## Description of the task
Only the lines from the one containing "[17PW22-4] (471, 477)" through the one containing "Calendario Completo (20, 2080)" should be printed, exactly as they appear below, with both ends included.

Extracted records:
• • • • • • •
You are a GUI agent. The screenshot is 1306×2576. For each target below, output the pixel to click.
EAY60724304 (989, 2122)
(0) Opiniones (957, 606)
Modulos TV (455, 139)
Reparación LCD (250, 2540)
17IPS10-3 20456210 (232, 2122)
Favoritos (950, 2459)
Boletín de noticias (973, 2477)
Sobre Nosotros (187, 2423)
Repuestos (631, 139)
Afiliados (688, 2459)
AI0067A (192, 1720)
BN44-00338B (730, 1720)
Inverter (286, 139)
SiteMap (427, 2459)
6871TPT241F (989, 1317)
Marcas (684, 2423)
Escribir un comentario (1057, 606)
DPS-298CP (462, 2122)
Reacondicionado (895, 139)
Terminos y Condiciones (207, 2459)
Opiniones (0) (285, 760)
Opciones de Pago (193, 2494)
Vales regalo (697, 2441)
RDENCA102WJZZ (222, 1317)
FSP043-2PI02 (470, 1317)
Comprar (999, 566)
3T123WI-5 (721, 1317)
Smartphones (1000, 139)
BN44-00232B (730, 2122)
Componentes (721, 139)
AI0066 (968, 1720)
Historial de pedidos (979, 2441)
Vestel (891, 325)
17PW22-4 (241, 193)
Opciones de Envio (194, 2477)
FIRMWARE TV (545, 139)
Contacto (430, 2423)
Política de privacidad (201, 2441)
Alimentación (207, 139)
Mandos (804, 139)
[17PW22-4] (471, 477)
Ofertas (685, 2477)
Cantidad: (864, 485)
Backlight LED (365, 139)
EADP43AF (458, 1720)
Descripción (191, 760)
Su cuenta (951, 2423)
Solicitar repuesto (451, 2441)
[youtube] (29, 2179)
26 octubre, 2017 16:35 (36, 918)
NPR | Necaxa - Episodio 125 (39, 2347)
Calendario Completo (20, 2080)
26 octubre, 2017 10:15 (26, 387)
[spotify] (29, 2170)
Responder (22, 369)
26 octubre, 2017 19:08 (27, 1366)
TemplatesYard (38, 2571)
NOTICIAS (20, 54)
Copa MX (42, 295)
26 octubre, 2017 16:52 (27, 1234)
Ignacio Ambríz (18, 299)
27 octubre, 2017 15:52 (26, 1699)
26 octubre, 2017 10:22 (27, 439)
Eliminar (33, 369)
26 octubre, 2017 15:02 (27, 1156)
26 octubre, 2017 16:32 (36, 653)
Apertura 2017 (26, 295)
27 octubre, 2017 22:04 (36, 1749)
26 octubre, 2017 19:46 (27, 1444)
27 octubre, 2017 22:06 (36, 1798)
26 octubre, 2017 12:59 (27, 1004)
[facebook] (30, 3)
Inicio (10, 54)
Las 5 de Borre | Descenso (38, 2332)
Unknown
• • • • • • •
## Worked solution
[17PW22-4] (471, 477)
Ofertas (685, 2477)
Cantidad: (864, 485)
Backlight LED (365, 139)
EADP43AF (458, 1720)
Descripción (191, 760)
Su cuenta (951, 2423)
Solicitar repuesto (451, 2441)
[youtube] (29, 2179)
26 octubre, 2017 16:35 (36, 918)
NPR | Necaxa - Episodio 125 (39, 2347)
Calendario Completo (20, 2080)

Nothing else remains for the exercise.